GSB professor Deborah Gruenfeld in a screenshot from a video presentation for

GSB professor Deborah Gruenfeld in a screenshot from a video presentation for

Deborah Gruenfeld knows a lot about power. As one of the leading social psychologists at an elite business school, she’s been deeply immersed in the psychology of power and how to smartly use it for nearly a quarter of a century.  But in the past week the rock star professor at Stanford University’s Graduate School of Business has unwittingly found herself powerless in a scandal that has attracted explosive media attention all over the world.

Gruenfeld, 54, is the woman who left her husband of 13 years and began a romantic relationship with the man who is her boss and the school’s dean, Garth Saloner. It didn’t help matters that her husband, Jim Phills, 55, was also on the faculty of the business school and has aggressively gone after the school, the university, his wife, and her lover in two separate court actions.

After gathering force month after month out of view, the storm finally broke earlier this week. Since last spring, the accusations that would lead to the downfall of the dean in the world’s No. 1 business school had been piling up page by page in two courthouses, unseen by all but the players, their lawyers, and a few California state court judges. The seeds of Saloner’s fall lay scattered throughout a divorce case between the two professors, and in a lawsuit by Phills who alleges Saloner railroaded him out of the business school while sleeping with his wife.


Sprinkled through court records of the two cases are bits of email, text, and Facebook conversations between the leader of the GSB and his female subordinate, and from these snippets emerges a sexually charged tale of star-crossed love, of a pair of academics more than a half-century old behaving like giddy teenagers – and, if the lawsuit and divorce-court claims are to be believed, plotting like Soviet apparatchiks to banish the woman’s husband from the GSB and trounce him in the divorce. 

The woman at the center of the storm is a brilliant and engaging organizational professor. Gruenfeld, 54, is a board member of the women’s leadership group who has parlayed her social psychology research on power dynamics into a career lucrative for herself and for the school. Indeed, the lawsuit provides a rare glimpse into the gold-standard pay and platinum-standard perks that come with the job of professor at an elite B-school. 

In the divorce case between the two Stanford professors, their annual incomes are listed for the past several years. While the numbers are not broken down to show how much each made in GSB salary, their combined income for each of the three years leading up to their separation in 2012 suggests they were very well compensated, hauling in $511,000 to $593,000 annually. Gruenfeld’s individual income after the separation is documented in a divorce filing, and appears to have taken a big leap: on her own, she made $487,000 in 2012; $462,000 in 2013; and $504,000 last year. (Phills, too, has made hay from his B-school career.
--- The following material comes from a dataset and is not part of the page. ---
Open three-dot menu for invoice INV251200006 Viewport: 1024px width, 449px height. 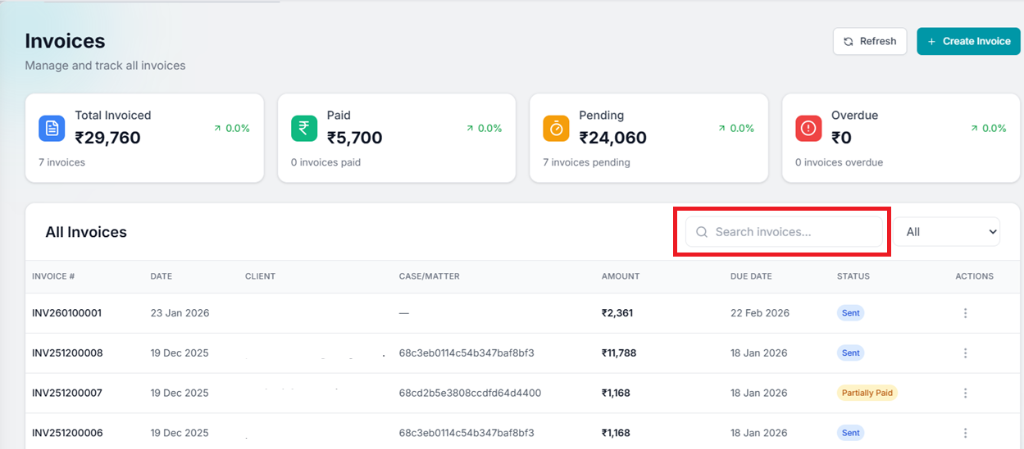965,433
After he went on leave from the GSB in 2012 to work at Apple University, the tech giant’s internal training facility, Phills made $769,000 that year, and the figure would rise fast, to $1.2 million in 2013 and $1.7 million last year.)


Gruenfeld’s superstar status was solidified more recently when she landed a $1.1 million advance from Crown Business for what will be her first big non-fiction work, tentatively titled Acting With Power. In a market where advances for business books more typically range between $50,000 and $100,000, Gruenfeld’s big payday was a surprise to many in the publishing industry, especially since it occurred after Little Brown paid what industry insiders say was a $1 million advance for a similar book by Amy Cuddy, the Harvard Business School professor who boasts the second-most-viewed TED talk in history.
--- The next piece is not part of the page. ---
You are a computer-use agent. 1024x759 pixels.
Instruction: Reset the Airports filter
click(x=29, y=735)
“A $1 million advance would be in the 99th percentile for non-fiction books,” says Adrian Zackheim, the veteran president and publisher of non-fiction at Penguin Group USA. “But there is a lot of exuberance in the air, and this book was very skillfully sold.” Gruenfeld’s book sold is a heated auction and is expected to be published in the spring of 2017.
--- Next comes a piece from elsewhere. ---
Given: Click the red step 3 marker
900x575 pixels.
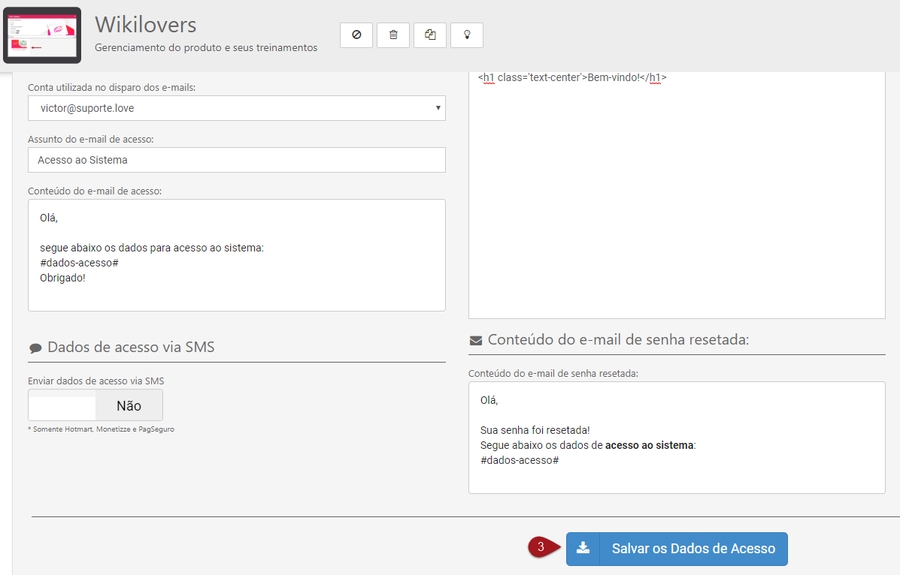Looking at the screenshot, I should coord(542,548).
Gruenfeld’s narrative reveals a whip smart, aspiring professional who has successfully made a novel transition to the upper reaches of business school academia from, of all places, journalism, public relations, and social psychology. After earning a B.A. in pyschology from Cornell University in 1983, she decided to try her hand at journalism and gained a master’s degree in the field from New York University in 1985. Her interest in communications was short-lived, though an early incident became a path to her eventual career as an academic.